▶ EXERCISE AIM
All records below are to be repeated precisely, with nothing added.

Data extracted from a collection

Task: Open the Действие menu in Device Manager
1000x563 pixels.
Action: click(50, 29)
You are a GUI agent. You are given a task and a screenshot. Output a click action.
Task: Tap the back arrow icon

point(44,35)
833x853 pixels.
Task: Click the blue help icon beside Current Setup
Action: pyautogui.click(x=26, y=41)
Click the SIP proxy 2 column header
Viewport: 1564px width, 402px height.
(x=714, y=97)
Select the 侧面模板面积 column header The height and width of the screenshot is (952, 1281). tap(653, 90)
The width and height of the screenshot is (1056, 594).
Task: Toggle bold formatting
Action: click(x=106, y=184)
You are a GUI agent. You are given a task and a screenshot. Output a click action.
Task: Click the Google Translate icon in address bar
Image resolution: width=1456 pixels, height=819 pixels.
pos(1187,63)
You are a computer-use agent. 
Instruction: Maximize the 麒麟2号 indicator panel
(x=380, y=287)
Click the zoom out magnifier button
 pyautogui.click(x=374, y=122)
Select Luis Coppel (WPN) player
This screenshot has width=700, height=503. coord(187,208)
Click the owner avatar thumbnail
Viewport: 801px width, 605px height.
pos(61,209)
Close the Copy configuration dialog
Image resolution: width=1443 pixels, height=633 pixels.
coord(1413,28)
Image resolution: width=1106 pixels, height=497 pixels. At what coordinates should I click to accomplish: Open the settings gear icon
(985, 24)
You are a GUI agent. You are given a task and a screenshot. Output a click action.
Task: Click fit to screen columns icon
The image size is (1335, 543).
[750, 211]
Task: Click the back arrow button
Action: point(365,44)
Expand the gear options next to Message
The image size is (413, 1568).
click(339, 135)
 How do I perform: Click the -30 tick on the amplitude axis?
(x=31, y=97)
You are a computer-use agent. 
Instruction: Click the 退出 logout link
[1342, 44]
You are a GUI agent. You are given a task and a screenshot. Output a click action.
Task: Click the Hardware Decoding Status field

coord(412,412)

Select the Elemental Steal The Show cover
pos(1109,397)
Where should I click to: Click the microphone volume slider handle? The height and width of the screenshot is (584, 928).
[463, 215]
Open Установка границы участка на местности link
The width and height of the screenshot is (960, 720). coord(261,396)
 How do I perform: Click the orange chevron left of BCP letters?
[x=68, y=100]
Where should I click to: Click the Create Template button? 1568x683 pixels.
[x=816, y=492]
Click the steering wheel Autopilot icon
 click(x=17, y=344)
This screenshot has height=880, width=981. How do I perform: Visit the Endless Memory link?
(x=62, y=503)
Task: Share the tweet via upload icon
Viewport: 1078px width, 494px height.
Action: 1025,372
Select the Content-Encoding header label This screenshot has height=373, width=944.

▶ SOLUTION TO THE EXERCISE
Task: Open the Действие menu in Device Manager
1000x563 pixels.
Action: click(50, 29)
You are a GUI agent. You are given a task and a screenshot. Output a click action.
Task: Tap the back arrow icon

point(44,35)
833x853 pixels.
Task: Click the blue help icon beside Current Setup
Action: pyautogui.click(x=26, y=41)
Click the SIP proxy 2 column header
Viewport: 1564px width, 402px height.
(x=714, y=97)
Select the 侧面模板面积 column header The height and width of the screenshot is (952, 1281). tap(653, 90)
The width and height of the screenshot is (1056, 594).
Task: Toggle bold formatting
Action: click(x=106, y=184)
You are a GUI agent. You are given a task and a screenshot. Output a click action.
Task: Click the Google Translate icon in address bar
Image resolution: width=1456 pixels, height=819 pixels.
pos(1187,63)
You are a computer-use agent. 
Instruction: Maximize the 麒麟2号 indicator panel
(x=380, y=287)
Click the zoom out magnifier button
 pyautogui.click(x=374, y=122)
Select Luis Coppel (WPN) player
This screenshot has width=700, height=503. coord(187,208)
Click the owner avatar thumbnail
Viewport: 801px width, 605px height.
pos(61,209)
Close the Copy configuration dialog
Image resolution: width=1443 pixels, height=633 pixels.
coord(1413,28)
Image resolution: width=1106 pixels, height=497 pixels. At what coordinates should I click to accomplish: Open the settings gear icon
(985, 24)
You are a GUI agent. You are given a task and a screenshot. Output a click action.
Task: Click fit to screen columns icon
The image size is (1335, 543).
[750, 211]
Task: Click the back arrow button
Action: point(365,44)
Expand the gear options next to Message
The image size is (413, 1568).
click(339, 135)
 How do I perform: Click the -30 tick on the amplitude axis?
(x=31, y=97)
You are a computer-use agent. 
Instruction: Click the 退出 logout link
[1342, 44]
You are a GUI agent. You are given a task and a screenshot. Output a click action.
Task: Click the Hardware Decoding Status field

coord(412,412)

Select the Elemental Steal The Show cover
pos(1109,397)
Where should I click to: Click the microphone volume slider handle? The height and width of the screenshot is (584, 928).
[463, 215]
Open Установка границы участка на местности link
The width and height of the screenshot is (960, 720). coord(261,396)
 How do I perform: Click the orange chevron left of BCP letters?
[x=68, y=100]
Where should I click to: Click the Create Template button? 1568x683 pixels.
[x=816, y=492]
Click the steering wheel Autopilot icon
 click(x=17, y=344)
This screenshot has height=880, width=981. How do I perform: Visit the Endless Memory link?
(x=62, y=503)
Task: Share the tweet via upload icon
Viewport: 1078px width, 494px height.
Action: 1025,372
Select the Content-Encoding header label This screenshot has height=373, width=944.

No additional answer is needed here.